*Exercise instructions*:
Please pull out the stretch of the data below from the line that contains "774, 225, 785)" through the line that contains "label: Accept selected", both included, and reproduce those lines unchanged.
[START OF Extracted information]
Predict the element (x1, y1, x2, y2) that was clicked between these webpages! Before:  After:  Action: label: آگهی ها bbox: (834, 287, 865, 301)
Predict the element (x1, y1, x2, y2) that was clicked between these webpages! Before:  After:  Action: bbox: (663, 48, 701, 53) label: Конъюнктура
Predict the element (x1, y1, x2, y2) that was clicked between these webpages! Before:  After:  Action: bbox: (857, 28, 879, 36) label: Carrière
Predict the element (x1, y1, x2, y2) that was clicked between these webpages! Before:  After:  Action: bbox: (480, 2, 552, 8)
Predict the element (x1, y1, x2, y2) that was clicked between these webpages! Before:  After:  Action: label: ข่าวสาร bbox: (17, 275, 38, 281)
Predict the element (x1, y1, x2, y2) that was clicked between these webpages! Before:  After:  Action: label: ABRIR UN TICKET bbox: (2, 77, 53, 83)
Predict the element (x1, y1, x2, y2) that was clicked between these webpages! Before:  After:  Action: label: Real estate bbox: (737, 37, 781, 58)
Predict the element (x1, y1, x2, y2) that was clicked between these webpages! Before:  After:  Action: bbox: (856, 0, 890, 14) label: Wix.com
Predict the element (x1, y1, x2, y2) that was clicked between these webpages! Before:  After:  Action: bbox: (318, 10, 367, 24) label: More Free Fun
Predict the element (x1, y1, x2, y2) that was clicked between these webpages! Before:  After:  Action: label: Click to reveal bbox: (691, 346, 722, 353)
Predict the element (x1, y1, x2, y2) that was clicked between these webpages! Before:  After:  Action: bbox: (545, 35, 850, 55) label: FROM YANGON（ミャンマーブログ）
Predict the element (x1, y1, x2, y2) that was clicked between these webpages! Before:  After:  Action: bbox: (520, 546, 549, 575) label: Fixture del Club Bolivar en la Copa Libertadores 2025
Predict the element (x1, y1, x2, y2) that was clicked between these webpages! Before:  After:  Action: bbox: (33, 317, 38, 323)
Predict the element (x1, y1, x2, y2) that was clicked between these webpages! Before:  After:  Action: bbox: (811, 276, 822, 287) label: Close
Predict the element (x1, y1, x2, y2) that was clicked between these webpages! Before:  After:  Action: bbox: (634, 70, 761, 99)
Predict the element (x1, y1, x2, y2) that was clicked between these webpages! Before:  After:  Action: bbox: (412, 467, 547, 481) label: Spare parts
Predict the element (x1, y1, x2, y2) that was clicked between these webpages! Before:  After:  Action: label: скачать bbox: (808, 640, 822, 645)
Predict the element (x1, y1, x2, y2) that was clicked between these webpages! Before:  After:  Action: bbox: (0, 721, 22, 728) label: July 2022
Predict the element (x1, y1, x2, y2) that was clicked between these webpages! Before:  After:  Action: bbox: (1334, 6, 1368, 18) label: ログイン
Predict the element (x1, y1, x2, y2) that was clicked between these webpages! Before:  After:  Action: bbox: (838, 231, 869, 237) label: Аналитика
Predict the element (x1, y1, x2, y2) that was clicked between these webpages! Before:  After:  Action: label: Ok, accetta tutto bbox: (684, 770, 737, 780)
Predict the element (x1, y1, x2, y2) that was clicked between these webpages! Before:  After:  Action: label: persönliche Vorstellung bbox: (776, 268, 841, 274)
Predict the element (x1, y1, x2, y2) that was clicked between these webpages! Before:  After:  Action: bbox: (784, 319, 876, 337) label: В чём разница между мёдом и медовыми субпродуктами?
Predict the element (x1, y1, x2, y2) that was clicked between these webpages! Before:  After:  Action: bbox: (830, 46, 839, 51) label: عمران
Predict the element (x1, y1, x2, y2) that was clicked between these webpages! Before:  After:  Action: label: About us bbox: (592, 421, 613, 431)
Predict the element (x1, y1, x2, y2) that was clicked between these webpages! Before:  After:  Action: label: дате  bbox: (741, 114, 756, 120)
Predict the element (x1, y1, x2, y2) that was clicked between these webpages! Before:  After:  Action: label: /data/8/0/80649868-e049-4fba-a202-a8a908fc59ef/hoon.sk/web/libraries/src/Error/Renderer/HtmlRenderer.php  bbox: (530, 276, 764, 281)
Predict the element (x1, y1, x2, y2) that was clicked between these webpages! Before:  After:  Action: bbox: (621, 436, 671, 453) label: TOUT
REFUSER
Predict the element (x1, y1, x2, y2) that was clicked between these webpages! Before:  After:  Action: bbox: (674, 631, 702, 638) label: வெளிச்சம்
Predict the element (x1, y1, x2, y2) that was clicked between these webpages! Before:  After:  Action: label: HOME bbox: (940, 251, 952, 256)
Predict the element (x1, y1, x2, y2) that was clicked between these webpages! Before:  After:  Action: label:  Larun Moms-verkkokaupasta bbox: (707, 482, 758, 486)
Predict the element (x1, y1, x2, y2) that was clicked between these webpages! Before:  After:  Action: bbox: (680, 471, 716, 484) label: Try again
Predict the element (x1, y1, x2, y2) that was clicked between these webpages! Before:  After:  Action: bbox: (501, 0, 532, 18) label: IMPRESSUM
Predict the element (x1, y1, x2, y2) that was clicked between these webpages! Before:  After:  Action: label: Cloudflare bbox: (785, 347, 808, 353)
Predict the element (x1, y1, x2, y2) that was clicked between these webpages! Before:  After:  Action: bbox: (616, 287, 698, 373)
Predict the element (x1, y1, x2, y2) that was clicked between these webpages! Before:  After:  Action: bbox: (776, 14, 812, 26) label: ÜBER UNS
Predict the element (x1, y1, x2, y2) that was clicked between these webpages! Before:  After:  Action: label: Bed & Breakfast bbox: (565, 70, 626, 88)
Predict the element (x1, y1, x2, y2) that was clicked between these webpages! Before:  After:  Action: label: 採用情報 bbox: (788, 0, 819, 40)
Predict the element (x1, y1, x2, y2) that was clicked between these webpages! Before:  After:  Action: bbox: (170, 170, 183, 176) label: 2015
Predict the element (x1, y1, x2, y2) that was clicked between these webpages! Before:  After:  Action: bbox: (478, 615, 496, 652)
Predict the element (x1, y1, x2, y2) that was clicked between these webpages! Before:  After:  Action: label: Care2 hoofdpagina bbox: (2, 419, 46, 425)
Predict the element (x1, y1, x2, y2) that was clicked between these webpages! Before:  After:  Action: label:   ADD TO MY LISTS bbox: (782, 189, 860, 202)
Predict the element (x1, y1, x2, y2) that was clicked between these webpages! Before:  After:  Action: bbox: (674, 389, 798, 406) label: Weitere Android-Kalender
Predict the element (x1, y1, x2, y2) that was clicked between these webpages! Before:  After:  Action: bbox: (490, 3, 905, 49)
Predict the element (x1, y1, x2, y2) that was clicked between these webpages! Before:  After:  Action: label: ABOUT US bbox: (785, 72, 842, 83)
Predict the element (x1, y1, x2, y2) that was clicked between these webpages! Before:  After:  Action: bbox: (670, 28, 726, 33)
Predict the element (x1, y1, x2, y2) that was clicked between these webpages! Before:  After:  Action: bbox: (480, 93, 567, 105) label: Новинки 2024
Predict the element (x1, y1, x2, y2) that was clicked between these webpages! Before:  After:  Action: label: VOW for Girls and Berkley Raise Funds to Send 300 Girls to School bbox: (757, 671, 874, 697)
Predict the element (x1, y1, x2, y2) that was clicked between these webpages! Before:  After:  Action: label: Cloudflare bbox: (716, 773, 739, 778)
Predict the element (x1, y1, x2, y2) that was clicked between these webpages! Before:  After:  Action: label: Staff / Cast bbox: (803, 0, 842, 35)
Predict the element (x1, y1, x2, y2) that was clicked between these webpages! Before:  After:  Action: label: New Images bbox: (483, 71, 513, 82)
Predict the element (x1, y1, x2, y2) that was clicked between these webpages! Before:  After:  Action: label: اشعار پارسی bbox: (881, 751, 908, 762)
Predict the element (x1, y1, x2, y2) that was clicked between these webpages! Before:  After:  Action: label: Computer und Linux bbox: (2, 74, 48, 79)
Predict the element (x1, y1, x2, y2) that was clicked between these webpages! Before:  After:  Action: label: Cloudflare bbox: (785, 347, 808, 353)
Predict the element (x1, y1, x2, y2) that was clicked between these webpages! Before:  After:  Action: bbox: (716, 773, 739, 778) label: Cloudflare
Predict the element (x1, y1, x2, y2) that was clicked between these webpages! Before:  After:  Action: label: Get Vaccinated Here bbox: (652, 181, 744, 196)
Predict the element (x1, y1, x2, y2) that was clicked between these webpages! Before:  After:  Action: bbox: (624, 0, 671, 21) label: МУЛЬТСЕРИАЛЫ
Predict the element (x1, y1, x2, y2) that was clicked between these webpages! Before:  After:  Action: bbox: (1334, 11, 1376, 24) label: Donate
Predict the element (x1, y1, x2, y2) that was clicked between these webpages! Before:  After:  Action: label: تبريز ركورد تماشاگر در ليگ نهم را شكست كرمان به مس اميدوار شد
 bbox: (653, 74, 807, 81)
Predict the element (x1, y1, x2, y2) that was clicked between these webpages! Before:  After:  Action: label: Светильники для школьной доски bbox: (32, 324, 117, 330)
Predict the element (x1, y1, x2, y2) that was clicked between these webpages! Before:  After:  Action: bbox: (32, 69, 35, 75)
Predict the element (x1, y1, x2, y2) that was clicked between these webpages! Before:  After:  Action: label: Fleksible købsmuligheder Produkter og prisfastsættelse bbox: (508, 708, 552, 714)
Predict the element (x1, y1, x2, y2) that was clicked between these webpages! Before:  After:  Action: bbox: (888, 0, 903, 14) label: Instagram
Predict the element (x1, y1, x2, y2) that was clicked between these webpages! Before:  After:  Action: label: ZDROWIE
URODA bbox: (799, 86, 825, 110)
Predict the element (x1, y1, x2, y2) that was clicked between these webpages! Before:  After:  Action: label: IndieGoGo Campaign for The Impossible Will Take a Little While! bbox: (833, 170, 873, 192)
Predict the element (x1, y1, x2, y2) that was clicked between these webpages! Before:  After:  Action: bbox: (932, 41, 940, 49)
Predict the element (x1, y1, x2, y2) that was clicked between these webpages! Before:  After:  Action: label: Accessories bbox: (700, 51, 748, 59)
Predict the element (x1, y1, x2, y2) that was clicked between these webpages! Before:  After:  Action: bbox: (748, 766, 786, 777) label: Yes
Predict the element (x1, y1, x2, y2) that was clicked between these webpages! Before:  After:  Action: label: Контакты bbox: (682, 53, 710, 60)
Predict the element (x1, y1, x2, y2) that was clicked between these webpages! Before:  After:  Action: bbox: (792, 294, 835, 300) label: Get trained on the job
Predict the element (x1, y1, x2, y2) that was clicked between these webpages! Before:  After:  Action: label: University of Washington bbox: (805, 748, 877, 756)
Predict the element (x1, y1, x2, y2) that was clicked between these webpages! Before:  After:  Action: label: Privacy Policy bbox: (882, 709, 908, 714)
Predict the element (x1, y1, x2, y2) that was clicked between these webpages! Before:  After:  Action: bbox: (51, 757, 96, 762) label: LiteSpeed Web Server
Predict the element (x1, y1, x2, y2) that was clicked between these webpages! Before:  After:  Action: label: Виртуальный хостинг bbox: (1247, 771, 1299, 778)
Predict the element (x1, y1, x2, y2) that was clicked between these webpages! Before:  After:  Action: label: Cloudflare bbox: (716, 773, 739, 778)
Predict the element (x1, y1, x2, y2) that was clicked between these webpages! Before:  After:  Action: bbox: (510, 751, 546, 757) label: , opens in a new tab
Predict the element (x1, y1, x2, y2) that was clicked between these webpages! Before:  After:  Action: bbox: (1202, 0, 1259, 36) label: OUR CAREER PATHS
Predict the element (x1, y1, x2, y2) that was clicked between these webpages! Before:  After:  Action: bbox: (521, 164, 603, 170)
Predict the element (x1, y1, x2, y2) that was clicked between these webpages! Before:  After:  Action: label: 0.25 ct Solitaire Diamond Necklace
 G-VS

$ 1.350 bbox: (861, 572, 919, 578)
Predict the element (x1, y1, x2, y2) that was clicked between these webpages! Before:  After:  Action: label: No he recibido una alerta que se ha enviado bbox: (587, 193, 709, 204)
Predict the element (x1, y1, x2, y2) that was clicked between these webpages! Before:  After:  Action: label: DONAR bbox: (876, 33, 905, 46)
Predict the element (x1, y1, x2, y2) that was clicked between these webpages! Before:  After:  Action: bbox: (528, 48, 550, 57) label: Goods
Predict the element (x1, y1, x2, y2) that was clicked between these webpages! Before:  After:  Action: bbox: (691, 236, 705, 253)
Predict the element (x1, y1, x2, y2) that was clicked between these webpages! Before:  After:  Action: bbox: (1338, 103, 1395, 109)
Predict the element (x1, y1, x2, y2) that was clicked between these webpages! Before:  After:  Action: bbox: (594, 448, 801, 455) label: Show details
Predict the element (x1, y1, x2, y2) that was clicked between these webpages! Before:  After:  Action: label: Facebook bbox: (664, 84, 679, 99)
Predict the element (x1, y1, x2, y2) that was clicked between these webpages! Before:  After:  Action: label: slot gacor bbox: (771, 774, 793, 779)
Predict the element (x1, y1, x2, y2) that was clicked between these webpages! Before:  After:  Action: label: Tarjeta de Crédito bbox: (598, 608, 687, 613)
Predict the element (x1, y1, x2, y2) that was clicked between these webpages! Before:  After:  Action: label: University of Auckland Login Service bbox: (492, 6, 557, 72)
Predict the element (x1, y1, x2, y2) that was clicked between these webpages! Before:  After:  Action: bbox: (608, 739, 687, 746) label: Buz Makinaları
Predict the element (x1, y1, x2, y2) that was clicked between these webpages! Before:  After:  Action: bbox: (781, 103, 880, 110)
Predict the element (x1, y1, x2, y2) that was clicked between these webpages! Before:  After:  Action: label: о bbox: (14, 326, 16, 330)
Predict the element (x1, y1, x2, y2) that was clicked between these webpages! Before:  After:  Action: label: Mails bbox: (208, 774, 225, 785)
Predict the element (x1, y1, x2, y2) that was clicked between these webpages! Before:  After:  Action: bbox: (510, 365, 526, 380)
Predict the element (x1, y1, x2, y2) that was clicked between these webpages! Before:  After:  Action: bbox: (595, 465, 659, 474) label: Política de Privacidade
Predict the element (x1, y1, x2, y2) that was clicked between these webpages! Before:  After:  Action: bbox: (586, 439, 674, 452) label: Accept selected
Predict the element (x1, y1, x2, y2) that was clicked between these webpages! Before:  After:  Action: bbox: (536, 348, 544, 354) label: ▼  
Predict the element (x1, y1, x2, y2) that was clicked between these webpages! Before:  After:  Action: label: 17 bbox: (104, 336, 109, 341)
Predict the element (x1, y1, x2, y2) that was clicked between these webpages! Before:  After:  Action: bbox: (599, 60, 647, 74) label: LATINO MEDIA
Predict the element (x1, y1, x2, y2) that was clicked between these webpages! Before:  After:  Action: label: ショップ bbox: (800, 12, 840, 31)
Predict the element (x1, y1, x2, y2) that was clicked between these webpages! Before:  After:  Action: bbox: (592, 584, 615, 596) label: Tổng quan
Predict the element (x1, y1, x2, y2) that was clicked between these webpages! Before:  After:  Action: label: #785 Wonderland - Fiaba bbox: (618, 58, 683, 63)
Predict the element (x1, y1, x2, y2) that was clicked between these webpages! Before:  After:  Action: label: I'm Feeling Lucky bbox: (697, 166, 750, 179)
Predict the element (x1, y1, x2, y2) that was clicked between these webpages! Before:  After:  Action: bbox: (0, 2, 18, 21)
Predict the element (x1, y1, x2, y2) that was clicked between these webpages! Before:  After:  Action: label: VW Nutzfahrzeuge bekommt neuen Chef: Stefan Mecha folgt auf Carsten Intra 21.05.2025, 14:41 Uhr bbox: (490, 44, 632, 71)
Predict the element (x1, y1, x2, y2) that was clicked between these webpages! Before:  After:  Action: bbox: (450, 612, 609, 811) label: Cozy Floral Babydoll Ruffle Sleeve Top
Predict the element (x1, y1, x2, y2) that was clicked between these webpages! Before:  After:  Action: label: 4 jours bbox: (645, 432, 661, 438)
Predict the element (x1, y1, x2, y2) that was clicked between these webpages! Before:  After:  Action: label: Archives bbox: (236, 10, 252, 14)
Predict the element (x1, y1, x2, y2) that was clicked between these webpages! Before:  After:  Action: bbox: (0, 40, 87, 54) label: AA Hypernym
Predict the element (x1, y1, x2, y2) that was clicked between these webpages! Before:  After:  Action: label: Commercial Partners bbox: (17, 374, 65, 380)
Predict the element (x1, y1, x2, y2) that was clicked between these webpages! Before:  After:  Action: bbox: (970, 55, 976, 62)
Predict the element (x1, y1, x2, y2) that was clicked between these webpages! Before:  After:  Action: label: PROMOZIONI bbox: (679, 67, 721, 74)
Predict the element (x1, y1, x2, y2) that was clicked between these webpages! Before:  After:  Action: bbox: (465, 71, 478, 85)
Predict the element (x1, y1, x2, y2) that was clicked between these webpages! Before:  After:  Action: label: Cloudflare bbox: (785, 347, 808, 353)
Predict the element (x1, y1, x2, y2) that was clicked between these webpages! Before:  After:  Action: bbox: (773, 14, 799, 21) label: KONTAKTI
[END OF Extracted information]
*Result for this exercise*:
Predict the element (x1, y1, x2, y2) that was clicked between these webpages! Before:  After:  Action: label: Mails bbox: (208, 774, 225, 785)
Predict the element (x1, y1, x2, y2) that was clicked between these webpages! Before:  After:  Action: bbox: (510, 365, 526, 380)
Predict the element (x1, y1, x2, y2) that was clicked between these webpages! Before:  After:  Action: bbox: (595, 465, 659, 474) label: Política de Privacidade
Predict the element (x1, y1, x2, y2) that was clicked between these webpages! Before:  After:  Action: bbox: (586, 439, 674, 452) label: Accept selected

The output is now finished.